Dettagli Recensione
Il sentirsi “fuori luogo sempre
«Perché non abbiamo fatto così anche noi, Pietro? Perché non li abbiamo lasciati entrare a sfasciare tutto, a prendersi la loro vendetta? Perché non ci siamo uniti alla loro rabbia e al loro dolore? Quel giorno abbiamo perso tutto anche noi.»
Pietro Benati non aspetta altro che scomparire. Nel suo appartamento di Pisa tra quadri e strumenti musicali che si affacciano sulla Torre pendente, attende. Attende che la maledizione faccia il suo corso, che come ogni uomo della sua famiglia anche lui che è un codardo pauroso di prima categoria scompaia.

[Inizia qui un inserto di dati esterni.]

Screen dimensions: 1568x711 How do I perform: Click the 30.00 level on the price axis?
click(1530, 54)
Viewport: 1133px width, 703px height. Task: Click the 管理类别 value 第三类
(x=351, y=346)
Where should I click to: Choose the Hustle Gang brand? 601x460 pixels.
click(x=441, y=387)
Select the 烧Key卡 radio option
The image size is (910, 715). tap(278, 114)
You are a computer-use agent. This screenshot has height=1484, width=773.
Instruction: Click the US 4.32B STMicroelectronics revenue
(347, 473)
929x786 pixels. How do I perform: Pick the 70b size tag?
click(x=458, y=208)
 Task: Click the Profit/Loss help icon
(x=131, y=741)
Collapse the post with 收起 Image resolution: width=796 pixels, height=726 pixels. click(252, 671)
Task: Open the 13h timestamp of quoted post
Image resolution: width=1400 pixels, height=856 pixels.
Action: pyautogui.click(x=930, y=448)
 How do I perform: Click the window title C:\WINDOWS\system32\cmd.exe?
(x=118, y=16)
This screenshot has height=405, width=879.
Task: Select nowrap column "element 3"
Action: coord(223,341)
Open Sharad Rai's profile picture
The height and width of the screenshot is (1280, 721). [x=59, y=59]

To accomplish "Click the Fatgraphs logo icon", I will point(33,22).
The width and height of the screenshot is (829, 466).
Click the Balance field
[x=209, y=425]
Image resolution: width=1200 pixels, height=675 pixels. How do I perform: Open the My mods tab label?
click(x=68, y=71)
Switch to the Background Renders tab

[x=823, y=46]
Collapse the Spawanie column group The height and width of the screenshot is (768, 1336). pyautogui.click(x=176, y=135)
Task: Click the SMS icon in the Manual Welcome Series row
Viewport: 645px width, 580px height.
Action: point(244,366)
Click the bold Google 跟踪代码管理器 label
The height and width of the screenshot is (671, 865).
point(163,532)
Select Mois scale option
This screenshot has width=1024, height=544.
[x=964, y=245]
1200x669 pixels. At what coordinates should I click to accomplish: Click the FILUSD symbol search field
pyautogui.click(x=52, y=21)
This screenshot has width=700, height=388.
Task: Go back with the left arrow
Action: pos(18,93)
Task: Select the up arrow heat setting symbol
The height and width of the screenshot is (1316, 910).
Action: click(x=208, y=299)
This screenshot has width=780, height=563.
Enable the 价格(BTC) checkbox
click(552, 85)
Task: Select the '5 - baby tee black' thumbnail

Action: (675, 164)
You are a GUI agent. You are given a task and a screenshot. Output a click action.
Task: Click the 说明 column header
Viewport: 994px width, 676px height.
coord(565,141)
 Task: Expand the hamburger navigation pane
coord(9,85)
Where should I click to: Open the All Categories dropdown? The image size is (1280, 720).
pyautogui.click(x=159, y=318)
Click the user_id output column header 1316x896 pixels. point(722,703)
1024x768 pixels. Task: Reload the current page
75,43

Il primo fu il nonno, disperso durante la guerra in Etiopia, poi fu la volta del padre Berto nel 1988 che scommettitore per definizione torna a casa senza il mignolo della mano destra dopo un mese di assenza. Eppure non è Pietro, alla fine, a scomparire, quanto suo fratello maggiore Tommaso, la promessa del calcio nonché genio dei numeri e del calcolo matematico. E per Pietro la vita sempre quella è: un fallimento. Un fallimento fatto di una madre ipocondriaca, di un successo musicale che non arriva, di un padre che non riesce a tenere lontano, di una università che non riesce a portare avanti. Ma come sempre accade è l’incontro che può cambiare la vita. Nel suo caso con Laurent, gigolò amante delle nuotate notturne e di non indifferenti quantità d’alcol, e Dora, appassionata di film horror con un dolore diametralmente opposto al suo.
Un romanzo, Randagi, che parte dal raccontarci quindi la vita di questo giovane infelice ma che non è solo la storia della sua vita quanto la storia di una generazione, quella a cavallo fra la Generazione X e la Generazione Y, i Millennial. Ed è per tramite della loro voce che la storia si sviluppa riportandoci ai primi anni Novanta sino ai primi anni Duemila. La forma che assume lo scritto è dunque formativo-generazionale, è uno scritto di formazione che ci mette in evidenza tanto i sogni e i progetti quanto anche le aspettative e il bisogno di evadere, emergere ed affermarsi per quel che si è sino a rimarcare il proprio posto nel mondo.
Temi multi-variegati che toccano anche i legami familiari, l’esistere, l’essere, il vivere. Da qui ha inizio un percorso di crescita e maturità del personaggio che si rende sempre più persona, tra paure e debolezze ma anche protagonista di quel gioco d’incastri che è la vita.
Come in “La straniera” della Durastanti e “Spatriati” di Desiati anche in “Randagi” non manca una componente di autofiction che risulta però essere più mitigata e dunque meno incisiva tanto che sia per gli avvenimenti che per la ricostruzione, lo scritto viene percepito sempre più quale lontano alla fiction e vicino alla realtà. C’è la componente della finzione, c’è chiaramente il mix tra vero e non vero, ma l’essenza del romanzo prevale perché tra i tanti intenti di Amerighi vi quello di cercare di dare una spiegazione a uno dei più grandi misteri della vita: cosa vuol dire diventare adulti.